Jonathan Culpeper’s study of metalanguage (in this case language about the language of impoliteness) uses a new piece of corpus analysis software, the web-based Sketch Engine developed by Adam Kilgarriff and David Tugwell. Using the Oxford English Corpus (approximately two billion words in size), Culpeper shows how a large corpus can yield hundreds or even thousands of citations of relatively infrequent words. This data can therefore be used in conjunction with Sketch Engine in order to derive ‘word sketches’. A particularly impressive aspect of Sketch Engine is the way that it gives detailed collocational information based on lexico-grammatical relationships. For example, in Culpeper’s examination of the terms impolite and rude, WordSketch is able to distinguish between collocates that are modifiers (downright, plain), those which are infinitival complements (stare, ask) and those that are adjectival subjects (doormen, waiter).

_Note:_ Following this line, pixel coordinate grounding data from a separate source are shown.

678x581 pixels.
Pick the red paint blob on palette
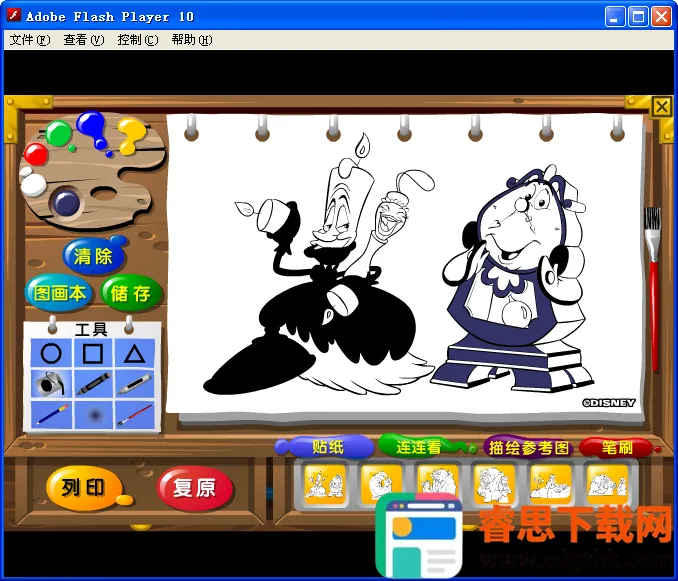coord(36,154)
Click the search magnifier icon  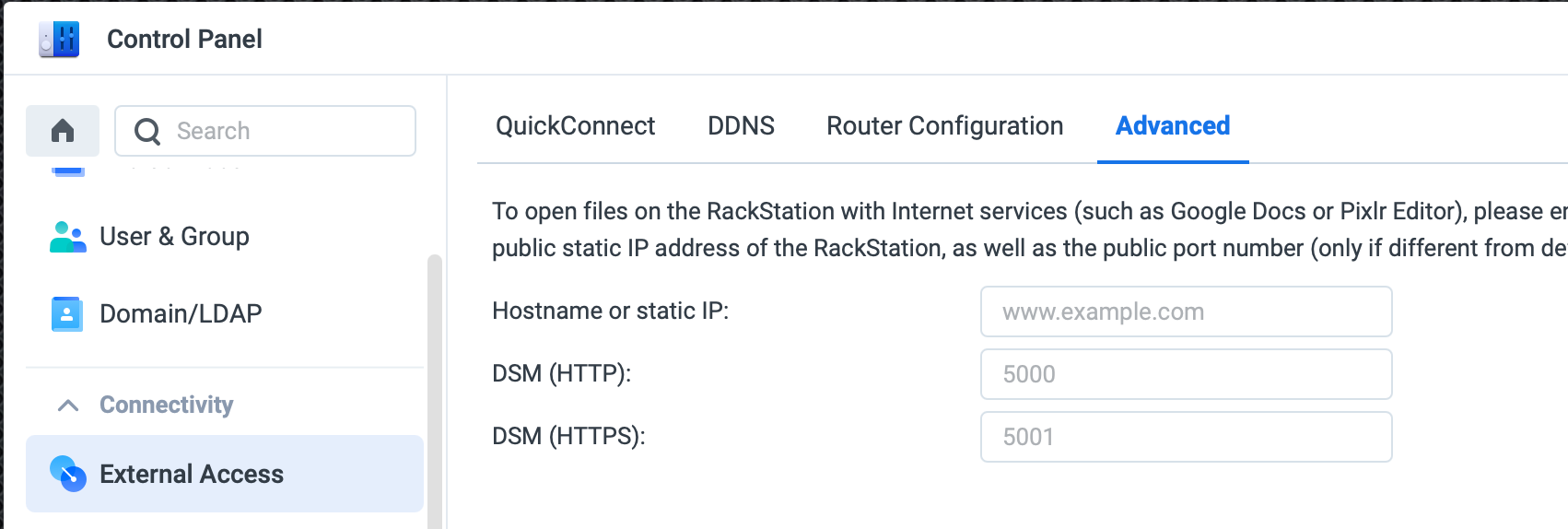coord(147,132)
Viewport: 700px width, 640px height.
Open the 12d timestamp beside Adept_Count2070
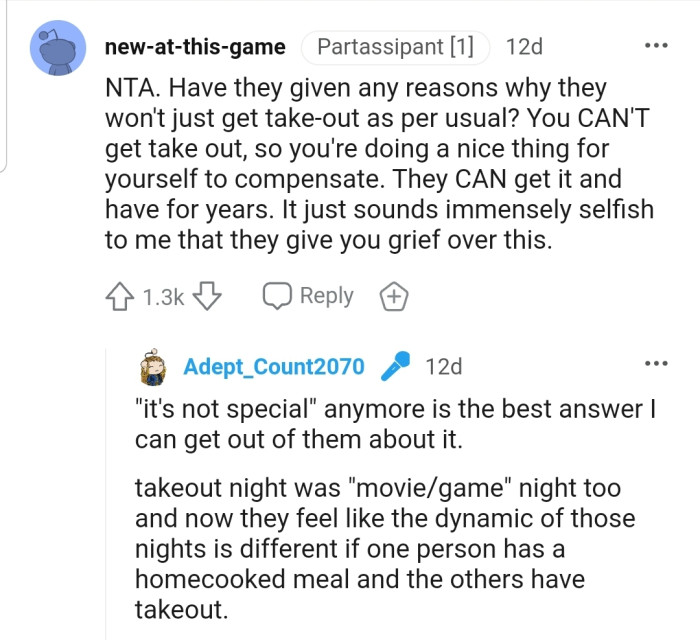point(443,367)
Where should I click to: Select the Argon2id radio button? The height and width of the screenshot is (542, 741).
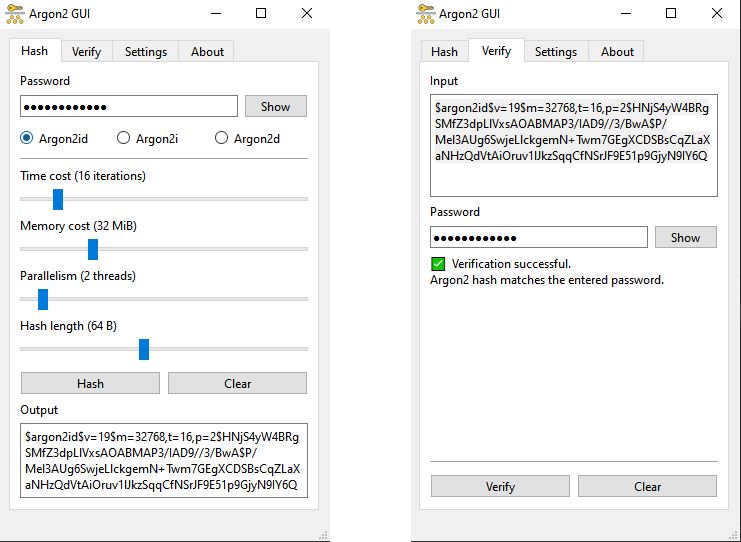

Culpeper’s study points both to more sophisticated studies of collocational relationships as well as illustrating the analytical potential of the next generation of large corpora.
Staying with research that uses new analytical tools, in Chapter 6, Laurence Anthony describes the software AntConc, an increasingly popular (and free to download via the internet) multi-platform corpus toolkit which supports the Unicode Standard. Being highly functional, AntConc allows users to generate KWIC concordance lines and concordance distribution plots. It also has tools to analyse word clusters (lexical bundles), n-grams, collocates, word frequencies and keywords. Anthony discusses how tool design is often overlooked by corpus linguists, who instead have tended to focus on corpus-building procedures. However, he argues that it is only with the right tools that corpora can be adequately exploited. Anthony reports how AntConc was designed with input from corpus users, although it has a simple user interface that can be used by novices, for example, in classroom situations.
In Chapter 7, Adam Meyers considers issues surrounding best practice in corpus annotation. With reference to syntactic treebanks, he describes a number of different annotation schemes that are in existence and examines procedures that are used to convert one scheme to the other. Meyers gives a description of GLARF (Grammatical and Logical Argument Representation Framework), a scheme which allows different annotation systems to be merged in various ways. The author argues that the utility and accuracy of annotation will be improved if there is a greater degree of coordination among annotation research groups, and that multiple annotations should be carried out on corpora that are made freely available and shared, in order to facilitate annotation merging systems.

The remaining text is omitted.